AI Models Show Signs of Falling Apart as They Ingest More AI-Generated Data

Ffs, neural networks and LLMs have their place and can be useful, but setting up datacentres that snort up the entire internet indiscriminately to create a glorified chatbot that spews data that may or may not be correct is insane.

Another problem I've realized today, is the proliferation of data that was originally hallucinated by AI.

I was discussing an issue on a software with a coworker and he asked an AI for help configure around it. He then sent me "apparently we can try changing this setting to this value". I told him to first validate if that setting really existed because AI tends to make up things like that when it's what you would want to hear and running a test would take us 20~30 minutes.

He found some discussions about that setting not working as people expected. "ok at least it exists then" and we tried it. It didn't work.
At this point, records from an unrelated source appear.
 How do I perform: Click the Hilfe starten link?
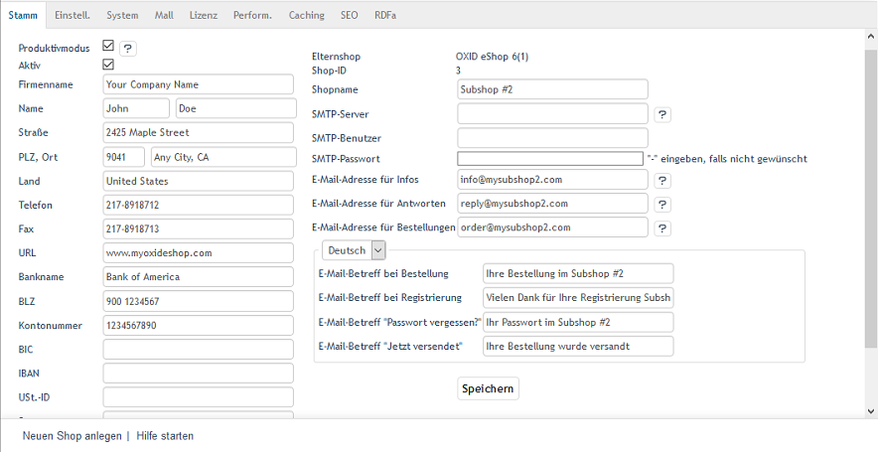click(165, 436)
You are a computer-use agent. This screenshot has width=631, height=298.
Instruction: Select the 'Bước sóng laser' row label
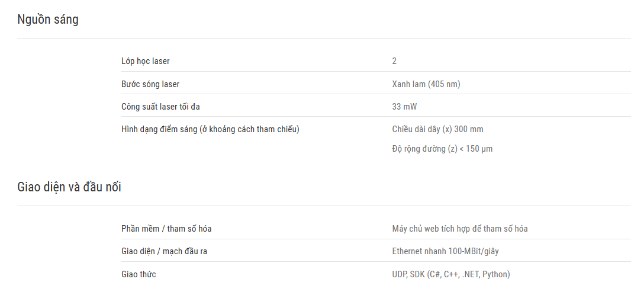[150, 84]
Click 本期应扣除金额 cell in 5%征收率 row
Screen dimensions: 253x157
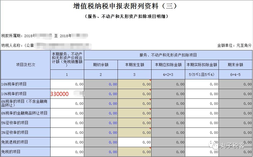click(168, 123)
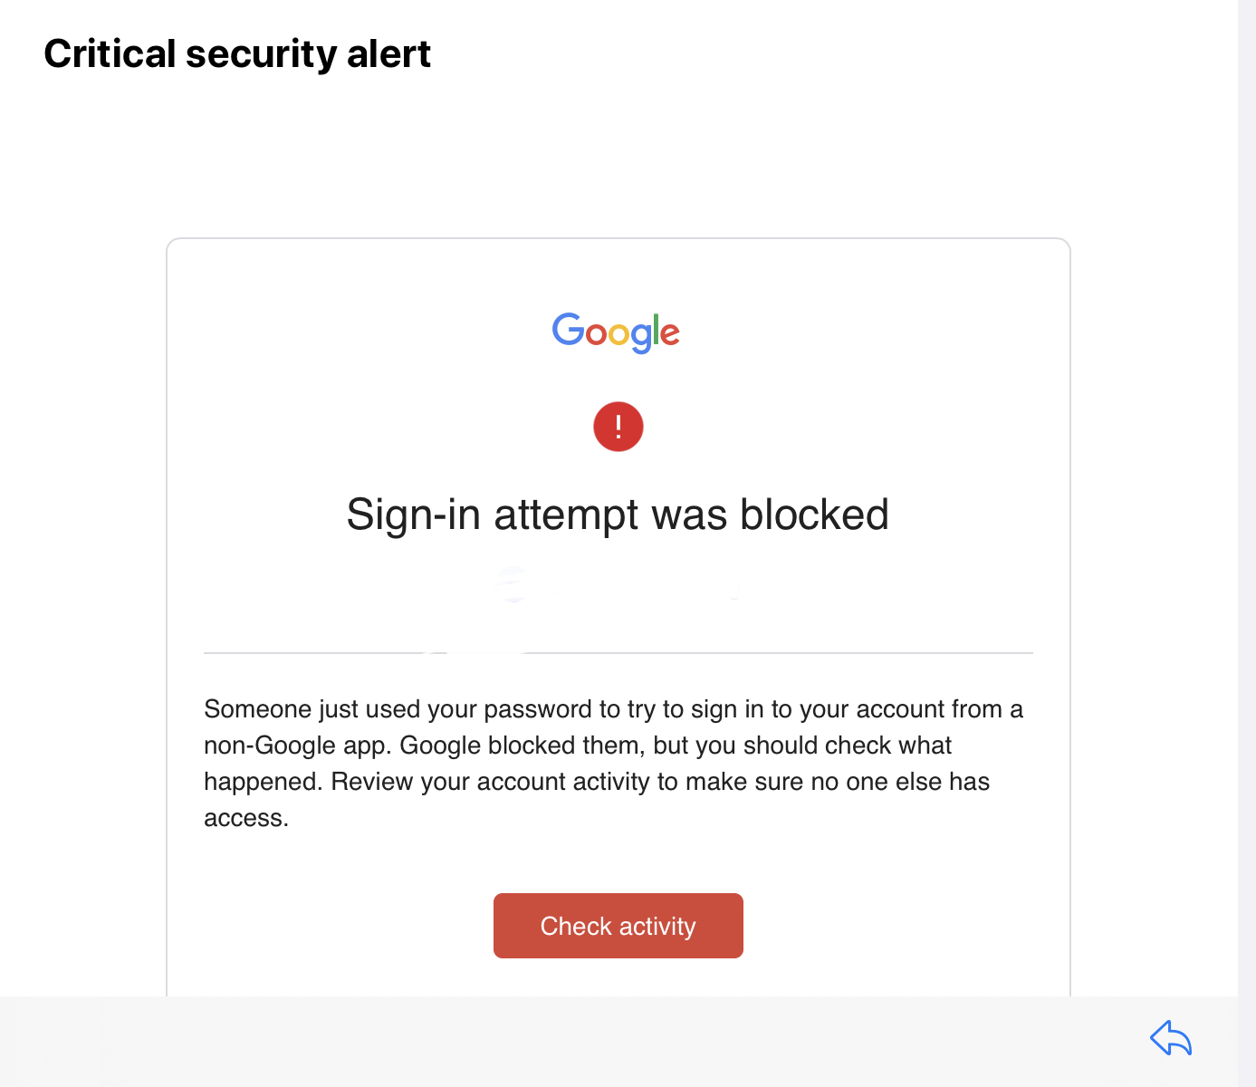The image size is (1256, 1087).
Task: Reply to this email using the arrow icon
Action: point(1171,1038)
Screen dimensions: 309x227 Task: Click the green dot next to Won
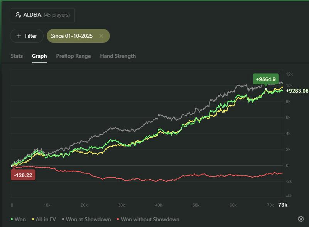point(12,219)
I later cloned the source of that software and checked, the setting didn't exist - ever.

I love that you even specifically said, "Yea, let's check to make sure that setting exists to begin with." To which instead of actually fucking checking, they proceed to google more about the setting and use someone else's 'discussion' online of it not working as proof that it does exist, even though they were likely having that discussion because the setting didn't exist.
This is also how I can tell this story is 100% true.
I don't miss working support at all and am reminded of it like this daily
- The benefit of working with open source code bases or being able to check the source for existing features.
  It's very common for there to be hidden settings, with open source one can look at the code based but with closed source a search may be one's only hope.

AI ingesting AI slop and falling apart is not dissimilar to boomers ingesting rightwing slop and falling apart.

I predicted this. It is similar to a photocopy of a photocopy that eventually ends up a mess of garbage noise.

Garbage in, garbage out.

Who could have possibly predicted that?

The recycling industry begs to differ. Well, exceptions prove the rule.
- Depends what materials you're recycling. Glass and plastic both require virgin material, else you'd get garbage out.
This has always been true, but LLMs have expedited the process by taking the garbage out and sticking it right back into the input.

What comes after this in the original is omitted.